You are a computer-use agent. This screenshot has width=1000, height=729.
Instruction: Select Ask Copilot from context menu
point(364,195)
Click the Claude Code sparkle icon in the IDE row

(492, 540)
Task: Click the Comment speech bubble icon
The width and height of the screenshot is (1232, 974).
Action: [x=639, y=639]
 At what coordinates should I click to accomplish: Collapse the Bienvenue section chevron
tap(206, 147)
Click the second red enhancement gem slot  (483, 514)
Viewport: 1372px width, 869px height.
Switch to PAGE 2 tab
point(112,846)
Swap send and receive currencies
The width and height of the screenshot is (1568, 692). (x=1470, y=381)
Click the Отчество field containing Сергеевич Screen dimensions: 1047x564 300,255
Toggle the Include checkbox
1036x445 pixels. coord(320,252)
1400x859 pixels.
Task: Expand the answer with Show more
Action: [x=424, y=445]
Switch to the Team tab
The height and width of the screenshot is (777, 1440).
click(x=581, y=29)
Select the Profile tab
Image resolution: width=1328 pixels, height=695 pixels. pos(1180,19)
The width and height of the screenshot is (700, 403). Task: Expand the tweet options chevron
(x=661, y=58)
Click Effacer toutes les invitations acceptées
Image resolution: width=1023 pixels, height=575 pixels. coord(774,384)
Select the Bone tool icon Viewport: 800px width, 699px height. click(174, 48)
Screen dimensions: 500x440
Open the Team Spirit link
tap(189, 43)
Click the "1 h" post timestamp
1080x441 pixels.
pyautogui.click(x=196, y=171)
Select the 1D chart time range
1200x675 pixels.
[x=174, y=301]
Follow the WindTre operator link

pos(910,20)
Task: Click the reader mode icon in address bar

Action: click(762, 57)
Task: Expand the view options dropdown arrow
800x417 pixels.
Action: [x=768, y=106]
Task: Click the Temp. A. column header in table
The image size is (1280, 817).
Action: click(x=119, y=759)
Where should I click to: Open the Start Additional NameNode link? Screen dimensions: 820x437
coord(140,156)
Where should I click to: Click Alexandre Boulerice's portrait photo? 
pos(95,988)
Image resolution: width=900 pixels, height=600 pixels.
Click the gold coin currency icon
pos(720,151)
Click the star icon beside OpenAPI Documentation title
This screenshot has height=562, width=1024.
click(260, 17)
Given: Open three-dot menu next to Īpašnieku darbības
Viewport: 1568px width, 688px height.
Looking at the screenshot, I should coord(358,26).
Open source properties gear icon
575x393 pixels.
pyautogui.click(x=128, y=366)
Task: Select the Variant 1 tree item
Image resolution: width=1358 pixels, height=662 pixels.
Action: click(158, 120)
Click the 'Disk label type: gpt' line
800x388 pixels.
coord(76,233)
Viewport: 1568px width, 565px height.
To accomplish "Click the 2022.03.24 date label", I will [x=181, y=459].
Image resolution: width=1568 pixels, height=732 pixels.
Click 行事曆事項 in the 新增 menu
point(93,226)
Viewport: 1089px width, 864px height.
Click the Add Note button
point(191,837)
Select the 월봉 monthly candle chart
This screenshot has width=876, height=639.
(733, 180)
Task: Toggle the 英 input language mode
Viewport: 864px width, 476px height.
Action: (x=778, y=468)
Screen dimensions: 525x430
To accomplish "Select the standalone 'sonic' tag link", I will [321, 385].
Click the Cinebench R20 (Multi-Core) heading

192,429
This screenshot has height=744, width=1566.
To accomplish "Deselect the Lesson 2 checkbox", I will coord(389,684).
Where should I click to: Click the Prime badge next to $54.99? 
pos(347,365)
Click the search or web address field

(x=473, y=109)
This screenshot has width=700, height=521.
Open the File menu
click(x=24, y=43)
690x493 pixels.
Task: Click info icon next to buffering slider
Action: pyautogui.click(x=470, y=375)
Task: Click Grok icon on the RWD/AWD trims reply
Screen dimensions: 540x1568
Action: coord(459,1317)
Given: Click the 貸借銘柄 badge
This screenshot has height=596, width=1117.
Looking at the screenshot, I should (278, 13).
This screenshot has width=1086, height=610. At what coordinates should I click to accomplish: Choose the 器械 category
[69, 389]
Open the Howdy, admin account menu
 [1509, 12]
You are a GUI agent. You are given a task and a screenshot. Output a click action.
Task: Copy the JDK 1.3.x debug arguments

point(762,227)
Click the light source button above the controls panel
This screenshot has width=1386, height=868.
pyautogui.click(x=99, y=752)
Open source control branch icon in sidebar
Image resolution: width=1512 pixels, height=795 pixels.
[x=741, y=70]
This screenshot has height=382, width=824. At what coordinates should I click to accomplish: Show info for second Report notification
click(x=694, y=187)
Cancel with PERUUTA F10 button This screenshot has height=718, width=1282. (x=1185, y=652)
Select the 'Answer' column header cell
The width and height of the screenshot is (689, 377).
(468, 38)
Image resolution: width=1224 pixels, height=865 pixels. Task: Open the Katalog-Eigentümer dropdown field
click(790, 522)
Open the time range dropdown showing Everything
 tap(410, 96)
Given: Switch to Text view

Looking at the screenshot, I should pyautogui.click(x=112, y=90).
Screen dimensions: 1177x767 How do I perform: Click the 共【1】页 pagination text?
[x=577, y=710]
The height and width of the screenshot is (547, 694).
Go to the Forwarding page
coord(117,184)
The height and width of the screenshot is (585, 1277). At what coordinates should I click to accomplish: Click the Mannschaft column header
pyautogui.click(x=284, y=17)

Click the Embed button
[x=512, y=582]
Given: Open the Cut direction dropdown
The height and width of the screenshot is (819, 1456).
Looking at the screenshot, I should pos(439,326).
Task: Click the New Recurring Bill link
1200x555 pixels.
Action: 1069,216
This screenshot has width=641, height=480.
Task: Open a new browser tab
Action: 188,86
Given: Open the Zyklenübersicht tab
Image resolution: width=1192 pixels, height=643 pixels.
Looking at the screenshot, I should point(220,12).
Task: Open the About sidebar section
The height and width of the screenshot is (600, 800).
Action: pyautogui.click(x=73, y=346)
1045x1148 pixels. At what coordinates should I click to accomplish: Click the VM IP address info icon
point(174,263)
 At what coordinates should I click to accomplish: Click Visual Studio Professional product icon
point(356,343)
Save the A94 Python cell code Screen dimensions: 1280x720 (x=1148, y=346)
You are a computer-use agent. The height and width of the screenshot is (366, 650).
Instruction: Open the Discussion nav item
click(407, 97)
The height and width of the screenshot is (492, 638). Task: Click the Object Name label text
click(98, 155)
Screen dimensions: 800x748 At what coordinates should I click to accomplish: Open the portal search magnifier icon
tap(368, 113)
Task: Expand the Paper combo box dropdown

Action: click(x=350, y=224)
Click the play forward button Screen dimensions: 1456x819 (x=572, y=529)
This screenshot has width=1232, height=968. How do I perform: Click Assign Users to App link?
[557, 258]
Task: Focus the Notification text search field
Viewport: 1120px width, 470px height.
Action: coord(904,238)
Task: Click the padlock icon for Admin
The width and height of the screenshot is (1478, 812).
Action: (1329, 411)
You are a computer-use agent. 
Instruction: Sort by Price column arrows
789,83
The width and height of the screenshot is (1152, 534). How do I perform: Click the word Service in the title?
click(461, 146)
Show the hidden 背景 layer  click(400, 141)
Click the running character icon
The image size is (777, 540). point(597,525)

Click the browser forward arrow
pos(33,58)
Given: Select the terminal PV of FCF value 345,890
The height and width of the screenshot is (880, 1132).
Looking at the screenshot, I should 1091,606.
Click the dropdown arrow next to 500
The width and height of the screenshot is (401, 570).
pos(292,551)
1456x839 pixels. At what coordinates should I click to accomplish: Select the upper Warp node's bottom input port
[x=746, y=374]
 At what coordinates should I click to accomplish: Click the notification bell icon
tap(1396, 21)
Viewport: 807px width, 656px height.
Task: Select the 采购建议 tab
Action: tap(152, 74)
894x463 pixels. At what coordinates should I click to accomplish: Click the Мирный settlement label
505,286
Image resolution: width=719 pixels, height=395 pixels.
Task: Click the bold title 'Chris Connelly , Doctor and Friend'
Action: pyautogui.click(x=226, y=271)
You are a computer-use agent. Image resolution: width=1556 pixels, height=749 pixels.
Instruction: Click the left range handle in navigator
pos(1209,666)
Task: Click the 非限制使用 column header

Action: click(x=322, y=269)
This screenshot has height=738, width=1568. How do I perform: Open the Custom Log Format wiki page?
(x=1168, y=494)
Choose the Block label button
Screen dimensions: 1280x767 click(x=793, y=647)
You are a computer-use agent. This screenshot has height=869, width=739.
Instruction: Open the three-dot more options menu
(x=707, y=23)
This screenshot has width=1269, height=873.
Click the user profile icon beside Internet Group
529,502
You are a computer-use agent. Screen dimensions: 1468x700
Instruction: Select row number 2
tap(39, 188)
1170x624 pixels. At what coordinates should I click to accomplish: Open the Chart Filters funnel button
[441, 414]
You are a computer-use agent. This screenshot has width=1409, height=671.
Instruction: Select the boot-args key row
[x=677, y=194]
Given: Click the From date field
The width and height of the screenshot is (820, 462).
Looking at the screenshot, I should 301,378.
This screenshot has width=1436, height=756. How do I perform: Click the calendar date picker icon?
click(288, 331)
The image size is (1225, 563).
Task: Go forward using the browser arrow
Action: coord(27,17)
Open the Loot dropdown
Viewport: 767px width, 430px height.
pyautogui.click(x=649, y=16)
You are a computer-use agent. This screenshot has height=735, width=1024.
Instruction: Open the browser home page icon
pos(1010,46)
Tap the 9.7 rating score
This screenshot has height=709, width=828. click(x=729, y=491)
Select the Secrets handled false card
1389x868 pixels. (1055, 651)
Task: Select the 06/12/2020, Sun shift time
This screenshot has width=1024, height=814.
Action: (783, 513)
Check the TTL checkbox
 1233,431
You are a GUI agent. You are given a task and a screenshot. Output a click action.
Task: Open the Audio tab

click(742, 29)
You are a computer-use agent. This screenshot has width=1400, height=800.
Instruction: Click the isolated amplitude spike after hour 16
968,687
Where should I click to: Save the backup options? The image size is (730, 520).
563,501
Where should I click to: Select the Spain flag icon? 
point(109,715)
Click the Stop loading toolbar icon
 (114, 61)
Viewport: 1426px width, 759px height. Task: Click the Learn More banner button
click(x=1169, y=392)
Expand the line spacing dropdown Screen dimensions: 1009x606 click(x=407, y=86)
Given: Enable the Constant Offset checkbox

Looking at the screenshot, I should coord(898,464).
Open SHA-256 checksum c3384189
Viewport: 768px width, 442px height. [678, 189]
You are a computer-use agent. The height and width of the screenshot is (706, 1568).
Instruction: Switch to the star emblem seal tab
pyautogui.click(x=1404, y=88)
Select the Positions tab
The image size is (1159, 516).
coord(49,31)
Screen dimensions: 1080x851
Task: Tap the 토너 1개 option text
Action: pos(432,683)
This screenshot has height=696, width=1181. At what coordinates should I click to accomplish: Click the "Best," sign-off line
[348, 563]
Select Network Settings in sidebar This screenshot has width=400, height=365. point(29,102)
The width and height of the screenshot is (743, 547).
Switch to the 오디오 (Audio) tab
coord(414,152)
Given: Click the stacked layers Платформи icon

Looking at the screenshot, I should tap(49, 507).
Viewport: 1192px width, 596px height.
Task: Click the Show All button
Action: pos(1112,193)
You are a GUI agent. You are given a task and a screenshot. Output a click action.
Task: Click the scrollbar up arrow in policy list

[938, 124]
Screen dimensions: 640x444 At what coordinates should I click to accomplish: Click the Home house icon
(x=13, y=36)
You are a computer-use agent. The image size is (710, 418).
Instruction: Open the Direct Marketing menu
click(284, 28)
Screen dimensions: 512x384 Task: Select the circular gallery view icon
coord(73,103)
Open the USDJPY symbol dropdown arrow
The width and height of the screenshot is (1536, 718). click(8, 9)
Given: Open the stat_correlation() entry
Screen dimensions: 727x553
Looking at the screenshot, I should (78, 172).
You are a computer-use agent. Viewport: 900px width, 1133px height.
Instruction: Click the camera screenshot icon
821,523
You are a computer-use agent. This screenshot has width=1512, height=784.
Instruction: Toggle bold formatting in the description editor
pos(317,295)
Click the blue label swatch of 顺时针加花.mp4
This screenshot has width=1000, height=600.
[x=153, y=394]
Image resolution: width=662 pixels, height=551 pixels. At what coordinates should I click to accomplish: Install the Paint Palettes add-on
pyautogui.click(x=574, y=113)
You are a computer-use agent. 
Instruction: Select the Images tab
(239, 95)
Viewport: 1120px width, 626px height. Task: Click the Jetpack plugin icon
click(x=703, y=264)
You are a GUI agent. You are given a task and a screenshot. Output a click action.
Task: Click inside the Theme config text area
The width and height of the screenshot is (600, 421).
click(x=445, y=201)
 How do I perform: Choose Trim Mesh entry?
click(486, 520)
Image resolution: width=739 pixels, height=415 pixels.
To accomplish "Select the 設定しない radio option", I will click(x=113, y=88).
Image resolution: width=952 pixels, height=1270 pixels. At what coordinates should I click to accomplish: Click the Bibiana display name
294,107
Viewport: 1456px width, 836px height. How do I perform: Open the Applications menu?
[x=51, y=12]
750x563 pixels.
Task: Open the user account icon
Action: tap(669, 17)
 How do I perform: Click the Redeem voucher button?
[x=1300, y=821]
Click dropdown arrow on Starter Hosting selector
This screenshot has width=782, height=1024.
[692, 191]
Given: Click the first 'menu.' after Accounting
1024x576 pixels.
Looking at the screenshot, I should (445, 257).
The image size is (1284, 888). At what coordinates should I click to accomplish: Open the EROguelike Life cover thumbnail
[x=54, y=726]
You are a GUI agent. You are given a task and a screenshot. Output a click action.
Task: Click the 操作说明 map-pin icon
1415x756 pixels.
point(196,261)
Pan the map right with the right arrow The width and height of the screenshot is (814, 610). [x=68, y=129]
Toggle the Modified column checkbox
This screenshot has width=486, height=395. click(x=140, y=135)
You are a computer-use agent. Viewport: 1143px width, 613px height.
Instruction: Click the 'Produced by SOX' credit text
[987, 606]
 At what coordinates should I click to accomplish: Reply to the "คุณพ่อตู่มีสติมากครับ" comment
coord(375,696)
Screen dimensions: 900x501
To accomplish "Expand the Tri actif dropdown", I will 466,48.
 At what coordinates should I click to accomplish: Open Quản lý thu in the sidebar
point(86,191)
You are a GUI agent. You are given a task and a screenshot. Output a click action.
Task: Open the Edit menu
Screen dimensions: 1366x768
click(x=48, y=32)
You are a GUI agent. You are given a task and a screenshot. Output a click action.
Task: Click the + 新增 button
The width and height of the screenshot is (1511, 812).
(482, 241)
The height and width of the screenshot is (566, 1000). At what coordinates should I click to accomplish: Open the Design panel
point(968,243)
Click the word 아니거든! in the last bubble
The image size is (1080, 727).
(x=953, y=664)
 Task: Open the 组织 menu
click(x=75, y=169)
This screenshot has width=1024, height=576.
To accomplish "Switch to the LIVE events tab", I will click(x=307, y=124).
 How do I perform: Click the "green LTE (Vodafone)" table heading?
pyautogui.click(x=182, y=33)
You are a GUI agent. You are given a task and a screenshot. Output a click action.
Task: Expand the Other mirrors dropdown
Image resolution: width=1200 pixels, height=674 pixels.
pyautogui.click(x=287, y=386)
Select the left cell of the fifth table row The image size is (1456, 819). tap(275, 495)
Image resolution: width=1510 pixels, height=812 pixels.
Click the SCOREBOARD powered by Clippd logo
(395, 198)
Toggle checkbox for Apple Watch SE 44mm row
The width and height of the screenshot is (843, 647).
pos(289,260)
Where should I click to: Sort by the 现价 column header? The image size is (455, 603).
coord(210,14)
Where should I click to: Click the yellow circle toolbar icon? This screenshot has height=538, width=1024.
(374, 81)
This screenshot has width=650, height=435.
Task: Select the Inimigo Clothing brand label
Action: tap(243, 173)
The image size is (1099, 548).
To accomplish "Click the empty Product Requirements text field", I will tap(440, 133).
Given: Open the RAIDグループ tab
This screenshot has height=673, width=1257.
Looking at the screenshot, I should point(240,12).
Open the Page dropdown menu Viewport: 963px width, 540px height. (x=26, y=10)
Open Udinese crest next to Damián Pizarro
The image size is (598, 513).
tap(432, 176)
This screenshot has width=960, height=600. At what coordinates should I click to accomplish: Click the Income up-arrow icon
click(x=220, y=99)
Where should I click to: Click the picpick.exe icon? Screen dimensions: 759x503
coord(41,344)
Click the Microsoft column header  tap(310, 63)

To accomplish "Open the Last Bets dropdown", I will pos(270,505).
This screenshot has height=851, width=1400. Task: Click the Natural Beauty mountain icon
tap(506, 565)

•••

WORK ITEM: How many lines in the entries contain the string "bubble"? Answer with the number only.

RESPONSE TO THIS TASK: 2